New Balance has grown into a sought-after footwear brand that yields a sleek consistency that cannot be matched by other sneaker giants. This is best exemplified by the fact that New Balance names all their sneakers after unique model numbers so that customers view all their products equally. The story of how the Boston, Massachusetts-based company went from 6 employees to one of the most recognizable names in footwear is sure to provoke feelings of admiration.

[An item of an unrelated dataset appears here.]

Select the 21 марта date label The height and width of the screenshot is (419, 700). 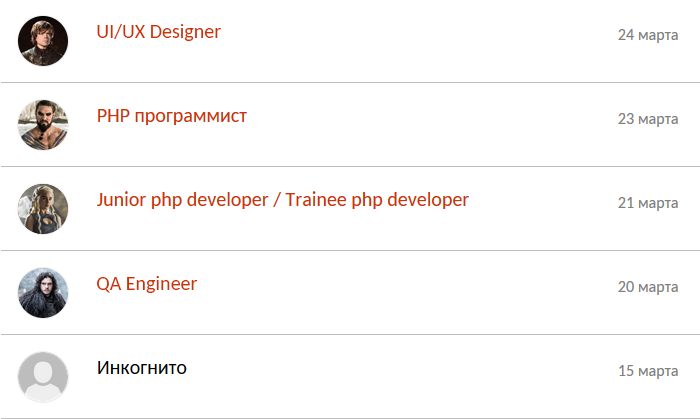648,203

New Balance was founded before sneakers were ever conceived in 1906 by an English immigrant by the name of William J. Riley. Supposedly inspired by chickens roaming his Boston, Massachusetts backyard, Riley named the company “New Balance” after the animal’s 3 pronged feet that provided perfect stability. Riley started out crafting arch support and prescription footwear and in 1927 hired Arthur Hall as a commissioned salesman. Hall would travel around the New England area and market the products to workers standing on their feet all day such as policemen and firemen.
Arthur Hall would go on the take over the company in 1950, and 3 years later sold the company to his daughter Eleanor and her husband Paul Kidd for $100,000. New Balances’ first shoe to attract notoriety was manufactured in the basement of Eleanor and Pauls’s house, called The Trackster. It featured a rippled outsole and came in different widths, which set it apart from the metal spiked print shoes that were standard among track-and-field shoes at the time. The Trackster was a huge hit and solidified New Balance as an up-and-coming athletic footwear manufacturer.
Enter Jim Davis
On the day of the 1972 Boston Marathon, an outsider Jim Davis purchased the company. Before Davis joined the team, New Balance only had 6 full-time employees who produced 20-30 shoes a day and mainly sold their products through mail-order catalogues. Davis had the vision to bring the company to the next level while sticking to the same distinction and unique customer shoe preference that made New Balance so successful. In 1976 Runners World magazine crowned the New Balance 320 and 305 as the best running shoes, right as the trend of running and exercise began to take off. So now New Balance was at the front of the athletic world at a time when running became all the rage.
990, 574, 420 etc.
Once New Balance became an established force in the athletic landscape, they kept the snowball rolling introducing new models of sneakers throughout the years. In 1982 New Balance released the 990 complete with a foam midsole and suede upper that became the first sneaker to reach to $100 mark (a price tag of $278 today). 1988 saw the release of the 574, which saw New Balance introduce a little more colour and consideration into aesthetics. These two models along with countless others released throughout the 80s and 90s are still largely popular today, being reworked and re-released every year.
For a company to last over a century in a market as competitive as footwear requires something significant. During the era when manufacturers were outsourcing production to places where labour was cheapest, New Balance responded by continuing investment in domestic production. Today New Balance still handles a considerable amount of production in the US, as well as in the UK to serve their European market. Today the company continues to push boundaries and expand into new markets, with streetwear collaborations (to read about JJJJound, a New-Balance collaborator, check out this HOLR article) and contracts with professional athletes. If the shoes were good enough for Steve Jobs and Barack Obama, there has to be something there right?